BAKERSFIELD, Calif. (KERO) – In Kern County, approximately 700 victims of domestic violence have sought help from the Family Resource Center in the past three months. It was the busiest area the center has ever seen, according to Kern County Prosecutor Cinthia Zimmer.

This is why several local leaders gathered in Bakersfield on Friday, with the aim of raising awareness of resources that can help these victims.

Domestic violence affects people from all walks of life, regardless of gender or race. In some cases, culture, language and even distance can become huge barriers to breaking away from these dangerous environments.

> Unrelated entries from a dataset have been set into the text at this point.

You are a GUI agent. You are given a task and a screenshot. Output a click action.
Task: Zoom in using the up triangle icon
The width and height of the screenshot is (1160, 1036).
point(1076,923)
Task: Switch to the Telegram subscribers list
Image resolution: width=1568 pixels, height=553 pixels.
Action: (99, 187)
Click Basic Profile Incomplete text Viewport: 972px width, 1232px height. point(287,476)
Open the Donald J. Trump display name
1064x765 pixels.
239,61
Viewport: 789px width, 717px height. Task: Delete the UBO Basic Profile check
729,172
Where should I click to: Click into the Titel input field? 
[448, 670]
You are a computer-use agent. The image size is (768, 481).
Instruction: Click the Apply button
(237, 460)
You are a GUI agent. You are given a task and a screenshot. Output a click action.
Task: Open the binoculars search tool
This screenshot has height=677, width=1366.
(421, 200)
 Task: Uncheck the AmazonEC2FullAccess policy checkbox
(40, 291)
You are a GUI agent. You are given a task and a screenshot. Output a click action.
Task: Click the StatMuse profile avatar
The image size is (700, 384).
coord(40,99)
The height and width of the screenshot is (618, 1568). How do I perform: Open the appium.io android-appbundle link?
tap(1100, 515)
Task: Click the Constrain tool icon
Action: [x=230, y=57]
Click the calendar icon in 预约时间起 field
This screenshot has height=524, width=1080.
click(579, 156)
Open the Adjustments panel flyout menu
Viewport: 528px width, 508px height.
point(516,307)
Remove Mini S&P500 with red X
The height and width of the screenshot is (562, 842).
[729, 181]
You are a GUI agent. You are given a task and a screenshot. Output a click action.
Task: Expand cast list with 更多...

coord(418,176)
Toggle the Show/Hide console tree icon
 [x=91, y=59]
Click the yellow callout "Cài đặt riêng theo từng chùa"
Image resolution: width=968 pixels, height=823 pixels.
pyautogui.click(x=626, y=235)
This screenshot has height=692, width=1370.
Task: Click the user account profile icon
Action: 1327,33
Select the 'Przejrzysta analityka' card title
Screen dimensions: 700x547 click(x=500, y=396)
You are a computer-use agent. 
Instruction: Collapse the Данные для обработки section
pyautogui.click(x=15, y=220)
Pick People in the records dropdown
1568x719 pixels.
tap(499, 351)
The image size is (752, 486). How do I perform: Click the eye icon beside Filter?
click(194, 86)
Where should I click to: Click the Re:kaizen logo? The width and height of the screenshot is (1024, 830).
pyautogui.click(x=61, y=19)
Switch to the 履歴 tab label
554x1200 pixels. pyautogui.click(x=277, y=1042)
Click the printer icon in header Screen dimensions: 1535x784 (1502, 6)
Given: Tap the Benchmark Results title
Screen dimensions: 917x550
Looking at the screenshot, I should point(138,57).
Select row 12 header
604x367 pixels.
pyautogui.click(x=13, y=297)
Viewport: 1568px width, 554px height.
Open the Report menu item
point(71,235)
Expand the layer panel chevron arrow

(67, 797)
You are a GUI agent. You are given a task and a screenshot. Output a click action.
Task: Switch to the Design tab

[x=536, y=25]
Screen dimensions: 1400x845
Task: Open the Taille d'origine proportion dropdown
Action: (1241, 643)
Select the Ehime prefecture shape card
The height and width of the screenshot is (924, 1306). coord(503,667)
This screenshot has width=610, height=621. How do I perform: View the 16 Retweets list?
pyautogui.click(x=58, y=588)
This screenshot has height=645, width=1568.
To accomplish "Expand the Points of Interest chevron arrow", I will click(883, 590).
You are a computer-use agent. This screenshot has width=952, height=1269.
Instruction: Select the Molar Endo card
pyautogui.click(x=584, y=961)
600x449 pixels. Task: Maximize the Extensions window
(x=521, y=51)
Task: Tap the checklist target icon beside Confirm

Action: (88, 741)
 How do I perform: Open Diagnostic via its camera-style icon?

“The fear of knowing you don’t know the language, who are you going to call, they don’t understand you, there are questions about immigration status and how it affects their rights,” said Raji Brar, co -founder of Sikh Women’s Association

Brar is a first generation American Sikh and co-founder of the Sikh Women’s Association. Her organization and the Family Resource Center have worked to provide the services needed to break down some of the barriers preventing Sikhs in Kern County from receiving help in cases of domestic violence.

“Having a resource line in your own language is one way to help fight this abuse,” Brar said.

The resource line is run by volunteers from the Sikh community who she believes understand the language and culture and create a safe space for these people to seek help.

In addition to these barriers, people in rural communities also find it difficult to obtain resources.

Carol Beecroft is the Executive Director of the Women’s Center High Desert. She said rural areas often have to be creative and rely on a large number of different people to bring these resources to their communities.

“You know when you live in Ridgecrest, or the outlying areas and you don’t have a car and you have to travel to Bakersfield for services. It’s really tough, ”Beecroft said. “Especially if it starts to snow in Tehachapi and you can’t cross the mountain. And it’s also scary having your kids and driving in an unfamiliar place.

That’s why she’s excited to hear about new resources being provided to South Kern.

“We’ve been working really hard to open a new family justice center in Lamont which I think will be a reality in the winter of 2022, so we’re very excited about it,” Zimmer said.

The new Family Justice Center will be able to serve victims in Arvin, Lamont, Tap, Frazier Park and other areas of South Kern.